Welt

Parlament: Eskalation und scharfe Kritik an Ungarns Politik

2024-10-09

Autor: Mia

Im Europäischen Parlament in Straßburg kam es am Mittwochmorgen zu einer unerwarteten und emotionalen Wendung. Eine Gruppe von linken Abgeordneten erhebt sich und stimmt die italienische Partisanenhymne «Bella ciao» an, um ihrem Unmut über die ungarische Politik Ausdruck zu verleihen. Ihre Darbietung wurde erst durch die Intervention der Ratspräsidentin Roberta Metsola unterbrochen, die darauf hinwies, dass es sich hier nicht um einen Eurovision Song Contest handele. Der Saal erlebte heftige Reaktionen, sowohl des Protestes als auch des Applauses.
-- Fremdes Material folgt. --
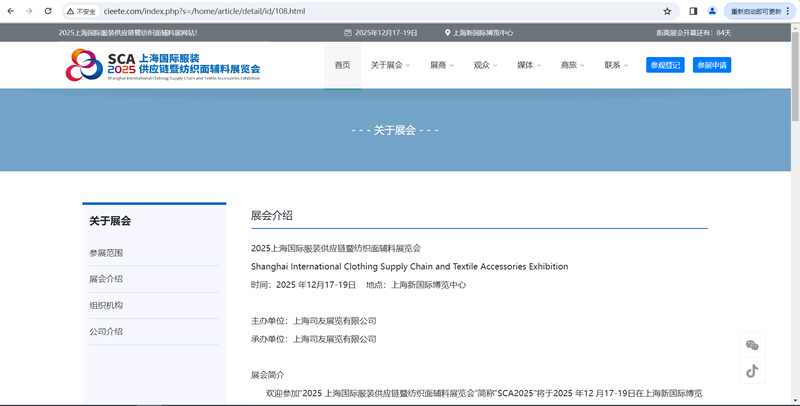Viewport: 800px width, 406px height.
Task: Click the 参展申请 button
Action: click(712, 65)
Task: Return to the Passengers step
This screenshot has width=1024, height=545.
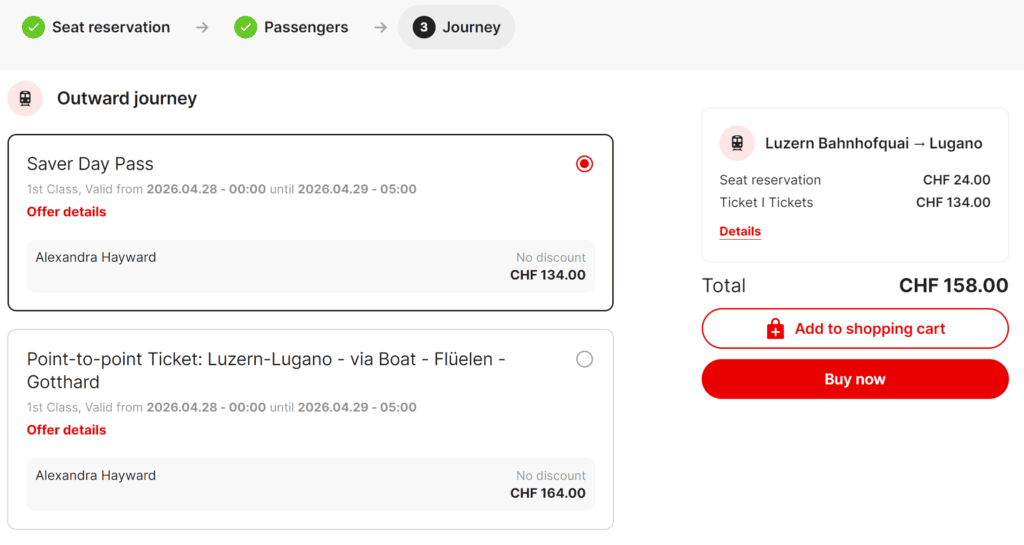Action: tap(306, 27)
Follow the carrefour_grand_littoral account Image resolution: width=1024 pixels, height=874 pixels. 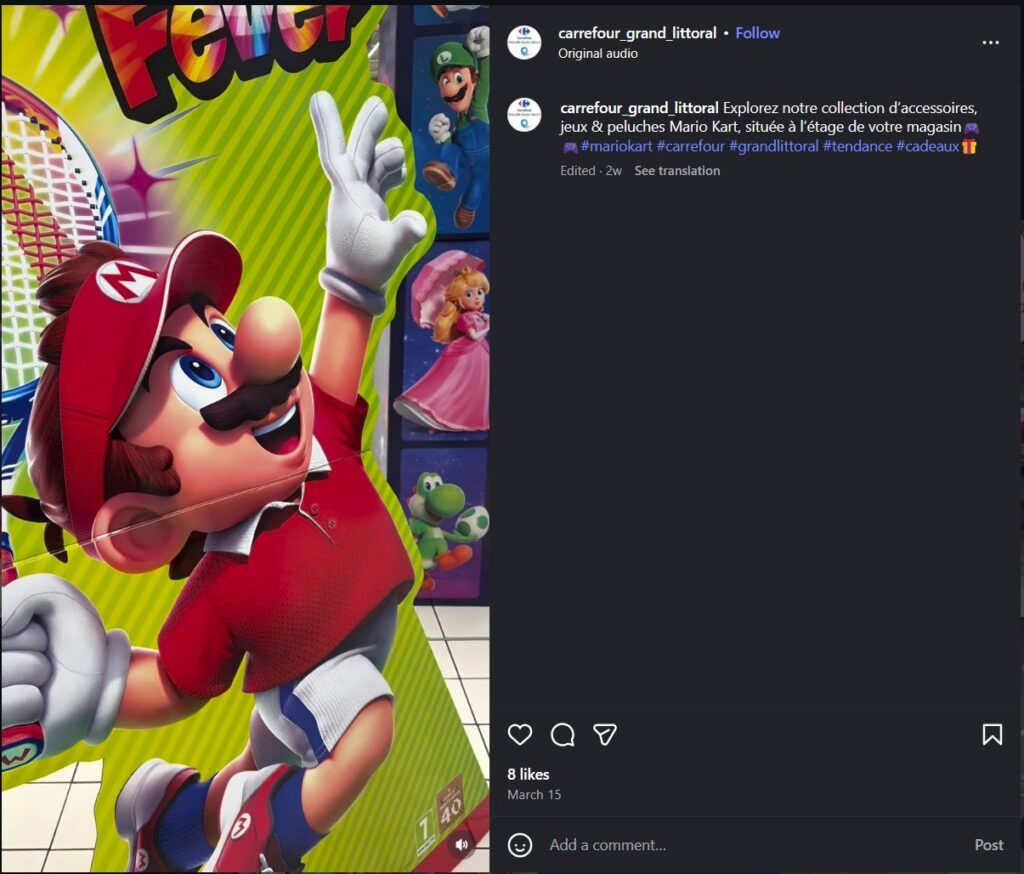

Der Anlass für diese musikalische Protestaktion war die Rede von Viktor Orbán, Ungarns Premierminister, der die EU-Ratspräsidentschaft innehat. Trotz der Tatsache, dass Orbán als einer der umstrittensten Politiker Europas gilt, enthielt seine Ansprache wenig Provokation. Stattdessen konzentrierte er sich auf programmatische Schwerpunkte und betonte die Notwendigkeit, die Wettbewerbsfähigkeit Europas im Angesicht hoher Energiepreise und von Herausforderungen in der Dekarbonisierung zu fördern.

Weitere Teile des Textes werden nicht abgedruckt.